### Problem to solve
Reproduce the items below word for word, beginning at the line that contains "This screenshot has height=678, width=1568." and stopping after the line that contains "(x=16, y=503)".

### Provided entries
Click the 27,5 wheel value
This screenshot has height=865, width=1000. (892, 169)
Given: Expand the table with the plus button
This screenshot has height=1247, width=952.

==

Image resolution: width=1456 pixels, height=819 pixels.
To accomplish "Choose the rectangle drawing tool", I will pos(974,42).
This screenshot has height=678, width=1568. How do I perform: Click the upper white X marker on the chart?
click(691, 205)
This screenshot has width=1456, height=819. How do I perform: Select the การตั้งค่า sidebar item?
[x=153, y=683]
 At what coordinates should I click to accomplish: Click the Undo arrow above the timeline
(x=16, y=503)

### Result for this task
This screenshot has height=678, width=1568. How do I perform: Click the upper white X marker on the chart?
click(691, 205)
This screenshot has width=1456, height=819. How do I perform: Select the การตั้งค่า sidebar item?
[x=153, y=683]
 At what coordinates should I click to accomplish: Click the Undo arrow above the timeline
(x=16, y=503)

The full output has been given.